– Бомбардировщик, – уверенным голосом знатока сказал Борька Бунчиков.
– Сам ты – бомбардировщик, – осадил его Валька. – Обыкновенный кукурузник, АН-2. Гражданская сельхозавиация. Только что этот самолет здесь делает? Тем более, рядом с их штабом?
– Может, вынужденная посадка? – предположил я. – Бензин кончился или мотор отказал?
– Странно, – помрачнел Валька.
– А может, сбили? – сказал Борька Бунчиков.
Мы тупо уставились на него.
– Ладно. – Валька покачал головой. – Подумаешь, кукурузник. Раз пришли, отступать поздно.
Он прищурился и стал вглядываться в темную кромку леса.
У кучи умирающих угольков виднелась чья-то сгорбленная фигурка.
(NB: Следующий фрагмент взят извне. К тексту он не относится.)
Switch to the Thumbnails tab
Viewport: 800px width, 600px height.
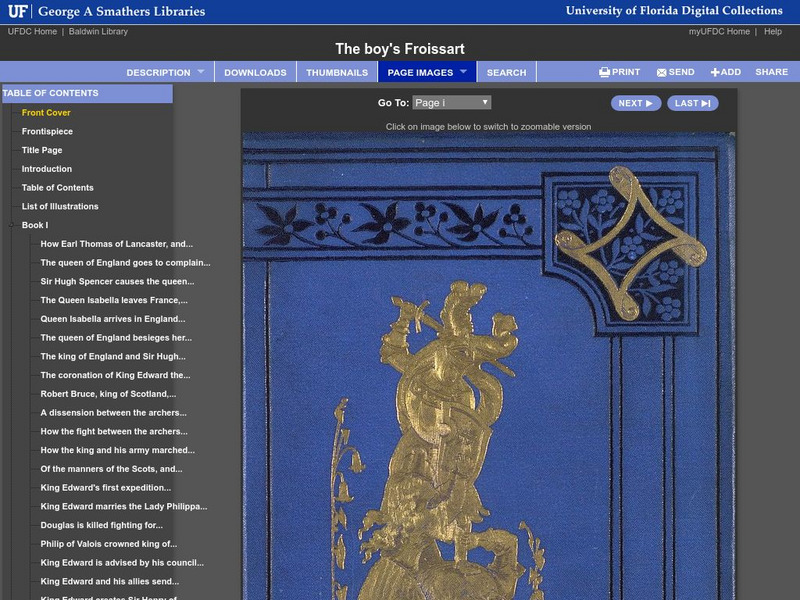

Она тыкала в угли палкой, и над низким холмом костра поднимались красные искорки и серые струйки пыли.
Борька Бунчиков сделал из ладоней бинокль.
– Братцы, да это ж Пашка! – Он весело посмотрел на нас. – Па-а-шка! – заорал он на все лётное поле.
Фигурка у костра вздрогнула, повернула голову в нашу сторону и застыла с открытым ртом.
Никакой это был не Пашка, это был Короедов-младший.
– Обознался, – сказал Борька Бунчиков. – А с виду – вылитый Пашка.
– Эх, Бунчиков, Бунчиков, надо было тебя в болоте оставить, тогда бы не обознался.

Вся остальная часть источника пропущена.